━━ Input for this task ━━

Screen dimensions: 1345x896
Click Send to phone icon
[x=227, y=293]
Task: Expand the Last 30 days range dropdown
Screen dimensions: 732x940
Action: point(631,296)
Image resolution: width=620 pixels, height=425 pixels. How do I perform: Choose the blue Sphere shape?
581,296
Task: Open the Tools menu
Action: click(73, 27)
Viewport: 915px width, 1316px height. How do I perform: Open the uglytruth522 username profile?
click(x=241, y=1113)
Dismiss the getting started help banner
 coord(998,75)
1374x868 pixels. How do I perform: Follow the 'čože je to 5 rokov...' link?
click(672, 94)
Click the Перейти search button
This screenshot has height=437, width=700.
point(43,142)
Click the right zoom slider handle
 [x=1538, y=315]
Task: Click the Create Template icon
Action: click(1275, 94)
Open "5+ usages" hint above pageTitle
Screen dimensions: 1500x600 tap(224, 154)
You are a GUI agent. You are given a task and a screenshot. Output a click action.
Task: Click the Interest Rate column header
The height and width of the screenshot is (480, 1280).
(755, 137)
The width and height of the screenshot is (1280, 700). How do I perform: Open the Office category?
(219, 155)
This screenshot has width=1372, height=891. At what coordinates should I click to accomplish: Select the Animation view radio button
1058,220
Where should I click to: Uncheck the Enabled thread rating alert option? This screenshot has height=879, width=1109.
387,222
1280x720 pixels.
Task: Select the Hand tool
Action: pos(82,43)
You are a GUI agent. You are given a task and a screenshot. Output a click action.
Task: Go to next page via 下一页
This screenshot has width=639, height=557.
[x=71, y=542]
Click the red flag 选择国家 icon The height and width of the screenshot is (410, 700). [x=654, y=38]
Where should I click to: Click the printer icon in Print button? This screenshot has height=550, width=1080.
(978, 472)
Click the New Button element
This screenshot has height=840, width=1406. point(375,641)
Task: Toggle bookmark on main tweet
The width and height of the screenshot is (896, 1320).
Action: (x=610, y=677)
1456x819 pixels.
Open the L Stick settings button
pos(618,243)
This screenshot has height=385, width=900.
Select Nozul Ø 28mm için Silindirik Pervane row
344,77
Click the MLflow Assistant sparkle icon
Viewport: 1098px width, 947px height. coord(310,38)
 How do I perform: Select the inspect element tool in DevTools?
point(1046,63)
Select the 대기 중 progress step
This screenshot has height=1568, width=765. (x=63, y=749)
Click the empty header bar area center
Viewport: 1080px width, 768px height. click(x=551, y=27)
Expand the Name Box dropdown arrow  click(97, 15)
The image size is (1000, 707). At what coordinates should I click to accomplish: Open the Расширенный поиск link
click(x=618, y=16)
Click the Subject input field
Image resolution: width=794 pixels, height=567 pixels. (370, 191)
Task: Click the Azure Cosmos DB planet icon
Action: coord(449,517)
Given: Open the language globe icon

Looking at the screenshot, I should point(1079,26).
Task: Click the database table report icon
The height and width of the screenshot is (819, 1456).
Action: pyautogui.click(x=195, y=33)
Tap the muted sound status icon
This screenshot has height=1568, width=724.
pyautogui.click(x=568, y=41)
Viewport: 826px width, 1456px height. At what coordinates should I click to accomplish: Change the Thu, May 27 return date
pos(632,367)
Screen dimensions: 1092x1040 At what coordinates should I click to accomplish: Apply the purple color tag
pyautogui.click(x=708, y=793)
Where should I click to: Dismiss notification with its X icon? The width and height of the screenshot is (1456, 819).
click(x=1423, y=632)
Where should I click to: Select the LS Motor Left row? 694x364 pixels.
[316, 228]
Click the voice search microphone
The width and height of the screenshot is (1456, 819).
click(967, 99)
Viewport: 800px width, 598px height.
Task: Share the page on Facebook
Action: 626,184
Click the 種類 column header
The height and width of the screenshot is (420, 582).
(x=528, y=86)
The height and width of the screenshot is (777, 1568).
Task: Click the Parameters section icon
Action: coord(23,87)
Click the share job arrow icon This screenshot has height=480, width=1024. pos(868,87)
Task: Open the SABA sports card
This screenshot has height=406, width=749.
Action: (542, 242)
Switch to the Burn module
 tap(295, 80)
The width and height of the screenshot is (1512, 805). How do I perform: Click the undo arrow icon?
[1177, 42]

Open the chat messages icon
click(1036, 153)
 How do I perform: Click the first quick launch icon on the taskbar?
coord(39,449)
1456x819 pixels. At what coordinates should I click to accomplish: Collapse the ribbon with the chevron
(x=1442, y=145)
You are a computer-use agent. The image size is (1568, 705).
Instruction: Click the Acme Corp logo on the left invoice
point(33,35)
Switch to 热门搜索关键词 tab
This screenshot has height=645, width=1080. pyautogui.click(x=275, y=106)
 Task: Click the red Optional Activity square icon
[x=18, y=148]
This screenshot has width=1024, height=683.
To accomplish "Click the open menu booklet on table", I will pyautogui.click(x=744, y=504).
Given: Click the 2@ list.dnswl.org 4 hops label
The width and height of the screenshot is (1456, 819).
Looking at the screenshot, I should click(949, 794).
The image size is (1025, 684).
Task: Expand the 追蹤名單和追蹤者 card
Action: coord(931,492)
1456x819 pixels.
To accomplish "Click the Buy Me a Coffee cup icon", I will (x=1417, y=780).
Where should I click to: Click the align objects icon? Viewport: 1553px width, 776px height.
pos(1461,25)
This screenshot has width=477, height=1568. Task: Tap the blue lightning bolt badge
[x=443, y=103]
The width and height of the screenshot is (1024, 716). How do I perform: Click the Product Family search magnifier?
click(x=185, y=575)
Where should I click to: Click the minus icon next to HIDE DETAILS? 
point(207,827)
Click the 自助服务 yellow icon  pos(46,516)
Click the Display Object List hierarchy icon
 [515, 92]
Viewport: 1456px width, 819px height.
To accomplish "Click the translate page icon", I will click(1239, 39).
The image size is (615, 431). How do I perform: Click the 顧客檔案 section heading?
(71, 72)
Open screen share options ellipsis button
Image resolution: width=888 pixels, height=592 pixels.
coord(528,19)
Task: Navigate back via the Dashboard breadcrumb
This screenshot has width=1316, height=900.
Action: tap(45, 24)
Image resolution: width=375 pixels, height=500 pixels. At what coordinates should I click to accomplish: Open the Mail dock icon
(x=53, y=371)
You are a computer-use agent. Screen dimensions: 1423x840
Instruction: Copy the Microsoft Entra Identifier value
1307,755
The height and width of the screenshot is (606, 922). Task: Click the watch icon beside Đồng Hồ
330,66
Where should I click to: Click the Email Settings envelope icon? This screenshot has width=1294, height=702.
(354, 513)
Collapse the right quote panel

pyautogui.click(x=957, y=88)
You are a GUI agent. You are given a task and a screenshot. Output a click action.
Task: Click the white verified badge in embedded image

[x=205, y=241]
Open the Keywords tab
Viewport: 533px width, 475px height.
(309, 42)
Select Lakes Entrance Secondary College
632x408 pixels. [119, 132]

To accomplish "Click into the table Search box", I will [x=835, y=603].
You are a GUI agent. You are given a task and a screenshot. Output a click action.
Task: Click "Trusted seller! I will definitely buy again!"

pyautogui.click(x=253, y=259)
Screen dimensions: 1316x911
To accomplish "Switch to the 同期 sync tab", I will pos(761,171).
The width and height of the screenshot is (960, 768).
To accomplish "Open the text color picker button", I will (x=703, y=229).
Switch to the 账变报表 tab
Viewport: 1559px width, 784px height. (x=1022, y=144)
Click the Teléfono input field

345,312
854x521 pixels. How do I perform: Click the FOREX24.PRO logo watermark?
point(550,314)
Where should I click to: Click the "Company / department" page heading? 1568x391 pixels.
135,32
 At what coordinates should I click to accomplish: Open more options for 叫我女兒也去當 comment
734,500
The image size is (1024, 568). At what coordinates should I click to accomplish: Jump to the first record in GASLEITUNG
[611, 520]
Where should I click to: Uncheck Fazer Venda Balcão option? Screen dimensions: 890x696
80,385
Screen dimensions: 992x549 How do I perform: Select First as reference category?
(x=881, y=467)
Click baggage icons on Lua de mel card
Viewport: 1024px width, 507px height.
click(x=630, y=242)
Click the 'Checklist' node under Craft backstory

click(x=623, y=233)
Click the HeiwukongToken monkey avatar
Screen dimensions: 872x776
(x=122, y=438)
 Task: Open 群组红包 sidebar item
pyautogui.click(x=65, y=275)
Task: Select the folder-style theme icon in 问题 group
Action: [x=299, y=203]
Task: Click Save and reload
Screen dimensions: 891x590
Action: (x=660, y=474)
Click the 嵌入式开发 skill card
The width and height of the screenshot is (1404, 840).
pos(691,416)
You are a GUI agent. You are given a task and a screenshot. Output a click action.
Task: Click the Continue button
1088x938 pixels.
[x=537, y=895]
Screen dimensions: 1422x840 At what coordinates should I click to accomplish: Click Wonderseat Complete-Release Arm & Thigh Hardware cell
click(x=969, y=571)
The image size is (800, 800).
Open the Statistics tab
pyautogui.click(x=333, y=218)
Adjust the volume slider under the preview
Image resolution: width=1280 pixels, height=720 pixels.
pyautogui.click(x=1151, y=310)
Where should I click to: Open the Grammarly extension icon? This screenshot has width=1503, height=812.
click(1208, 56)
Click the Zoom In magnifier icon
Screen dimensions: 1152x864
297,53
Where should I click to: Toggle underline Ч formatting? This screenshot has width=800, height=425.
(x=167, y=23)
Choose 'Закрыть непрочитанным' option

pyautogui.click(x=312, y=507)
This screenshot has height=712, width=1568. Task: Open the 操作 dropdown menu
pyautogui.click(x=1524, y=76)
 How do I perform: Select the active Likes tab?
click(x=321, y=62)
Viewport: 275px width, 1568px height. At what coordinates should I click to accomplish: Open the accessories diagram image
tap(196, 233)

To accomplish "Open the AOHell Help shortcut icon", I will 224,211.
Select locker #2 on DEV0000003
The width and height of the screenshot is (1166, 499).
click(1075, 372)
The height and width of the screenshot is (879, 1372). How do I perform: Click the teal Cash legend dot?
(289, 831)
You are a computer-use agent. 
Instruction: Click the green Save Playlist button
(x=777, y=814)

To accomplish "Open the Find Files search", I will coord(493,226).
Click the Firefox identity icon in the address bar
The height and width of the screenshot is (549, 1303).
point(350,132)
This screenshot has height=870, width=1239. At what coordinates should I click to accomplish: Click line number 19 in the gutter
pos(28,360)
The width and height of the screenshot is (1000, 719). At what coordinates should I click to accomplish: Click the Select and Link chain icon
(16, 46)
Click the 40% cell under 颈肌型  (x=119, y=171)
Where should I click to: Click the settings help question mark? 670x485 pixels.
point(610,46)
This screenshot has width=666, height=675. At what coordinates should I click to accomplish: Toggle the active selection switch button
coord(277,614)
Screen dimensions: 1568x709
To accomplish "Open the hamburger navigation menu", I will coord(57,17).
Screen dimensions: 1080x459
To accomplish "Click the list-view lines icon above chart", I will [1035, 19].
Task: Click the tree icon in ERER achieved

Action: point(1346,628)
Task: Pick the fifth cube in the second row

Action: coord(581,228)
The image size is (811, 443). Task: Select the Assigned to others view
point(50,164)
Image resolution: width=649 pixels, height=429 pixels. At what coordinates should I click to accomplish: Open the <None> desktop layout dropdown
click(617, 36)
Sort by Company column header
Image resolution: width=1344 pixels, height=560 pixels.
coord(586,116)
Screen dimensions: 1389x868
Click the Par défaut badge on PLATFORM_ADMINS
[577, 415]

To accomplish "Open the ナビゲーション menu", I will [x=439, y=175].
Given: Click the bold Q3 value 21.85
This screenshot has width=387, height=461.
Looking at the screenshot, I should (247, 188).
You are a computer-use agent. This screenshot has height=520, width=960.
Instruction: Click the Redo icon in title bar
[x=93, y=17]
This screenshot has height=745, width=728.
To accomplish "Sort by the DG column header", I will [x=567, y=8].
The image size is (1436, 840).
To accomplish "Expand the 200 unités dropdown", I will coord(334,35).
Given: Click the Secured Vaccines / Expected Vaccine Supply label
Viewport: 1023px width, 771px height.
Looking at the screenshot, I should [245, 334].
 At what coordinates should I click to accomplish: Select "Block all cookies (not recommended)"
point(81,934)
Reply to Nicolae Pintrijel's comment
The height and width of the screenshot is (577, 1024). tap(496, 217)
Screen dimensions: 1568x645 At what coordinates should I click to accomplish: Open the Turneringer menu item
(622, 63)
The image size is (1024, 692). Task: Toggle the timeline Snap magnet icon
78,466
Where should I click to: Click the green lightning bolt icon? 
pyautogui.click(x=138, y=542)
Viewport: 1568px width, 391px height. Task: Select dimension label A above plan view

━━━

Task description ->
Copy out every line of the records from the line holding "Click the 嵌入式开发 skill card" through the line holding "click(x=969, y=571)", inclusive, requests and all, and lower each coordinate in the answers by 76.

Task solution ->
Click the 嵌入式开发 skill card
The width and height of the screenshot is (1404, 840).
pos(615,340)
You are a GUI agent. You are given a task and a screenshot. Output a click action.
Task: Click the Continue button
1088x938 pixels.
[x=461, y=819]
Screen dimensions: 1422x840 At what coordinates should I click to accomplish: Click Wonderseat Complete-Release Arm & Thigh Hardware cell
click(x=893, y=495)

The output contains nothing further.